Task goal
Each line in the records below, from the one that contains "This screenshot has width=854, height=457." to the one that contains "Select Verileri Aktar", should be reproduced exactly, the first and last included.

Records for this exercise
Start of Block

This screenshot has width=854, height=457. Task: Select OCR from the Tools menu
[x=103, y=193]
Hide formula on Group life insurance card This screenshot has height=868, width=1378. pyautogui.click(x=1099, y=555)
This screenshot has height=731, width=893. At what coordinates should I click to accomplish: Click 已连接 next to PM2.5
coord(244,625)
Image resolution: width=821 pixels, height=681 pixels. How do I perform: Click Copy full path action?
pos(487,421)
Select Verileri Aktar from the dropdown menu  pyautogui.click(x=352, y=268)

End of Block
Start of Block

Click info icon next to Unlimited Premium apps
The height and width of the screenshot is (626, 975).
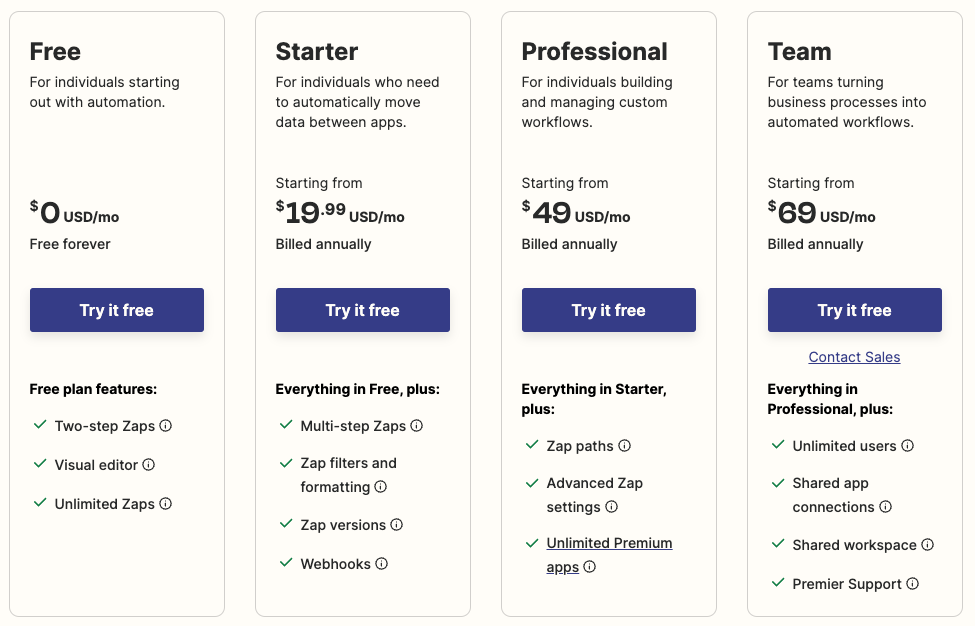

End of Block
Start of Block

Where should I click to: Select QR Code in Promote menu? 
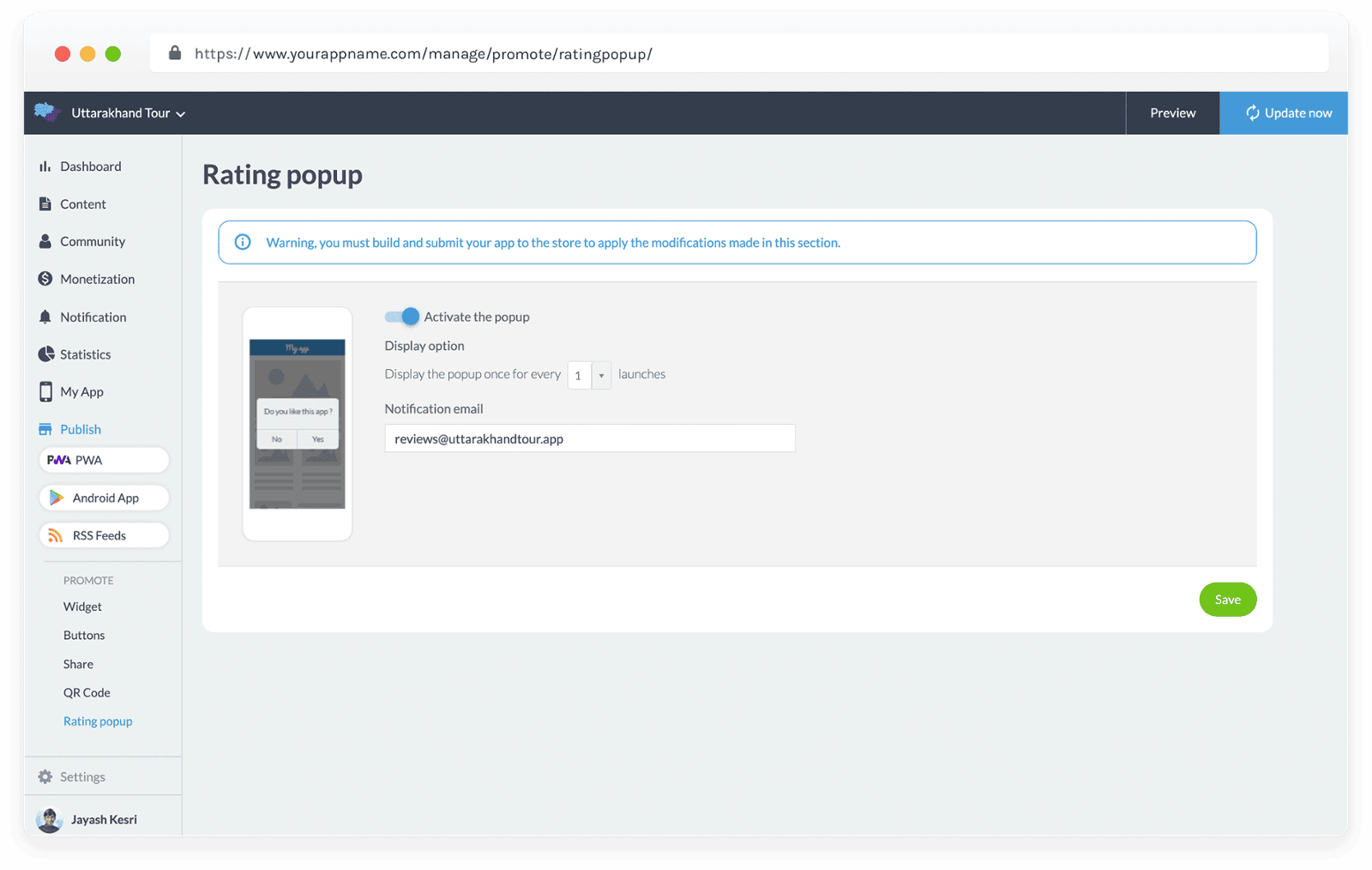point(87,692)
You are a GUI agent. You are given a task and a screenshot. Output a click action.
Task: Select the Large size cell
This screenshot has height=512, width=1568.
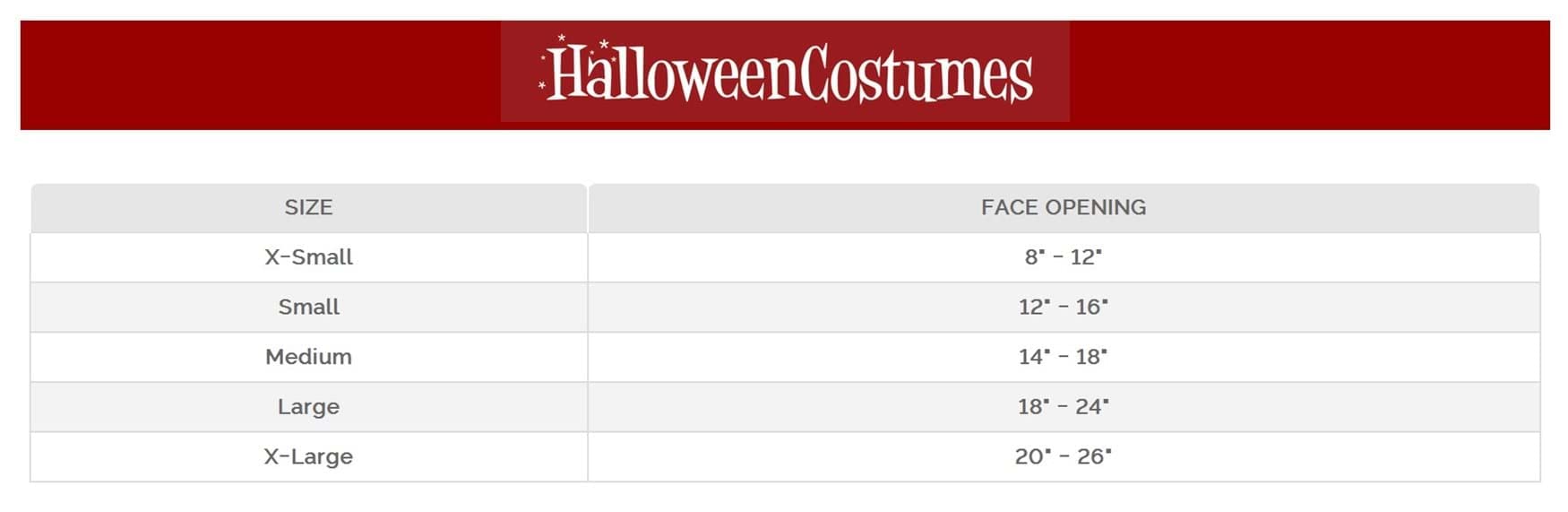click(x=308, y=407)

End of Block

Solution for this task
This screenshot has width=854, height=457. Task: Select OCR from the Tools menu
[x=103, y=193]
Hide formula on Group life insurance card This screenshot has height=868, width=1378. pyautogui.click(x=1099, y=555)
This screenshot has height=731, width=893. At what coordinates should I click to accomplish: Click 已连接 next to PM2.5
coord(244,625)
Image resolution: width=821 pixels, height=681 pixels. How do I perform: Click Copy full path action?
pos(487,421)
Select Verileri Aktar from the dropdown menu  pyautogui.click(x=352, y=268)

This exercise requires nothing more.